**What to produce:**
Write out the listing below verbatim, from the line containing "is (1823, 1026)." through the line containing "coordinates (414, 282).", with both of those lines included.

........

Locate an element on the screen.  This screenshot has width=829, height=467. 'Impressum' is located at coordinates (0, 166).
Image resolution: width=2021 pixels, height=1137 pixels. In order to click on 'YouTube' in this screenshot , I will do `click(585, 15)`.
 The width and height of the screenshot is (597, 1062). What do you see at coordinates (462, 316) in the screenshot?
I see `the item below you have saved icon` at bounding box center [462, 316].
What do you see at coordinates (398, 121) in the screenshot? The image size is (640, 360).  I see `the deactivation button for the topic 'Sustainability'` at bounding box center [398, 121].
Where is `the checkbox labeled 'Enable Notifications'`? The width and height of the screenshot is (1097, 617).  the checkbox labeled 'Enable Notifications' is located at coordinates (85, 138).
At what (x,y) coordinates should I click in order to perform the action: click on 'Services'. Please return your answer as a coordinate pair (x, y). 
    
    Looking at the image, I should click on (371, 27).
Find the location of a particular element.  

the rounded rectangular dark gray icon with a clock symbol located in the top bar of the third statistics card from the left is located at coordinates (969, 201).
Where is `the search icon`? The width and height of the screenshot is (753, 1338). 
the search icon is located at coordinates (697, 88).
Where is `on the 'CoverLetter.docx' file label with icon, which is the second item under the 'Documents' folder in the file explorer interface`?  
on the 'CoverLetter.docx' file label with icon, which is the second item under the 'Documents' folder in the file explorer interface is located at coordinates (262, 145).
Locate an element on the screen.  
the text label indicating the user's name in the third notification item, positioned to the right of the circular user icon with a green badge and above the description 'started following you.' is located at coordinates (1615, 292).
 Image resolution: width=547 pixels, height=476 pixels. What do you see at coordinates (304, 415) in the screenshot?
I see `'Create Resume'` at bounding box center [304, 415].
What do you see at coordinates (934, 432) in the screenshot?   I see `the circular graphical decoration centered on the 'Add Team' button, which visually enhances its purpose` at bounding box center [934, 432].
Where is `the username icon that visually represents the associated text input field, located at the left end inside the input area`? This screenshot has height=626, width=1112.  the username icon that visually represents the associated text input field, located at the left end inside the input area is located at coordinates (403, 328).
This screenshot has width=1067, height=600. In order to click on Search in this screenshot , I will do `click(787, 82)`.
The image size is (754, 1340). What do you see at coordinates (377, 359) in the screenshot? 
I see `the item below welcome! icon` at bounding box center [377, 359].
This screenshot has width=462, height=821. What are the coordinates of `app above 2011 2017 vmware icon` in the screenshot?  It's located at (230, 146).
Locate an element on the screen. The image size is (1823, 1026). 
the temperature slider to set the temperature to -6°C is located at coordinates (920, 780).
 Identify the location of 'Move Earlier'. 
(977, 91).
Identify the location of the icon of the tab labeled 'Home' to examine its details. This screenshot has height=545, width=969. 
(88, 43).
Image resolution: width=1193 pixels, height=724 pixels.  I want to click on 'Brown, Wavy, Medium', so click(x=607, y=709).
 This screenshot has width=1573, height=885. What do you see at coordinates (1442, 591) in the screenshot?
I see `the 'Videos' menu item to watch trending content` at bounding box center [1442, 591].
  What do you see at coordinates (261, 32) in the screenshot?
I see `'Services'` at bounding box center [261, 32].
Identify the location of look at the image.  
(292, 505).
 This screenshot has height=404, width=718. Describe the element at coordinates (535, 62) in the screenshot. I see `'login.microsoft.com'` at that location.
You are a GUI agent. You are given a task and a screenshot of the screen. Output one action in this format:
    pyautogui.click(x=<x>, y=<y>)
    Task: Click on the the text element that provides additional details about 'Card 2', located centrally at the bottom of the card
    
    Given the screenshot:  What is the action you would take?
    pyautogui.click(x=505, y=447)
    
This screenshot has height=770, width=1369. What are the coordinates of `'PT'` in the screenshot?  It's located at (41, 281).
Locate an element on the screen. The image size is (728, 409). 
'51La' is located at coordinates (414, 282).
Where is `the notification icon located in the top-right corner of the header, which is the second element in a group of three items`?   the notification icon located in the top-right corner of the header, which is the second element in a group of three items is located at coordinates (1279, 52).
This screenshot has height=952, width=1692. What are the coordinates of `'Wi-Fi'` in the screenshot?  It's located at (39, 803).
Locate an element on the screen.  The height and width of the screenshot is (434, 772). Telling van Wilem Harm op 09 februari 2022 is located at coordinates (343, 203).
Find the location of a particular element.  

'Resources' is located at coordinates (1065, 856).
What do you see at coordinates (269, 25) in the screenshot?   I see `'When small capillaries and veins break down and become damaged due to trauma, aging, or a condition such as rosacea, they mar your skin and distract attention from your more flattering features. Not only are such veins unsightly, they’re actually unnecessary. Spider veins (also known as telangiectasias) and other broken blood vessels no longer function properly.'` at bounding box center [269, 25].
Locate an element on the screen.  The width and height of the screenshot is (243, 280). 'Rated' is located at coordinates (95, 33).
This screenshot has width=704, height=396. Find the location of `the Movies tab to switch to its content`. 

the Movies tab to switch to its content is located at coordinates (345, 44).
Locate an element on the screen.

........

**Solution to the problem:**
Locate an element on the screen. The image size is (1823, 1026). 
the temperature slider to set the temperature to -6°C is located at coordinates (920, 780).
 Identify the location of 'Move Earlier'. 
(977, 91).
Identify the location of the icon of the tab labeled 'Home' to examine its details. This screenshot has height=545, width=969. 
(88, 43).
Image resolution: width=1193 pixels, height=724 pixels.  I want to click on 'Brown, Wavy, Medium', so click(x=607, y=709).
 This screenshot has width=1573, height=885. What do you see at coordinates (1442, 591) in the screenshot?
I see `the 'Videos' menu item to watch trending content` at bounding box center [1442, 591].
  What do you see at coordinates (261, 32) in the screenshot?
I see `'Services'` at bounding box center [261, 32].
Identify the location of look at the image.  
(292, 505).
 This screenshot has height=404, width=718. Describe the element at coordinates (535, 62) in the screenshot. I see `'login.microsoft.com'` at that location.
You are a GUI agent. You are given a task and a screenshot of the screen. Output one action in this format:
    pyautogui.click(x=<x>, y=<y>)
    Task: Click on the the text element that provides additional details about 'Card 2', located centrally at the bottom of the card
    
    Given the screenshot:  What is the action you would take?
    pyautogui.click(x=505, y=447)
    
This screenshot has height=770, width=1369. What are the coordinates of `'PT'` in the screenshot?  It's located at (41, 281).
Locate an element on the screen. The image size is (728, 409). 
'51La' is located at coordinates (414, 282).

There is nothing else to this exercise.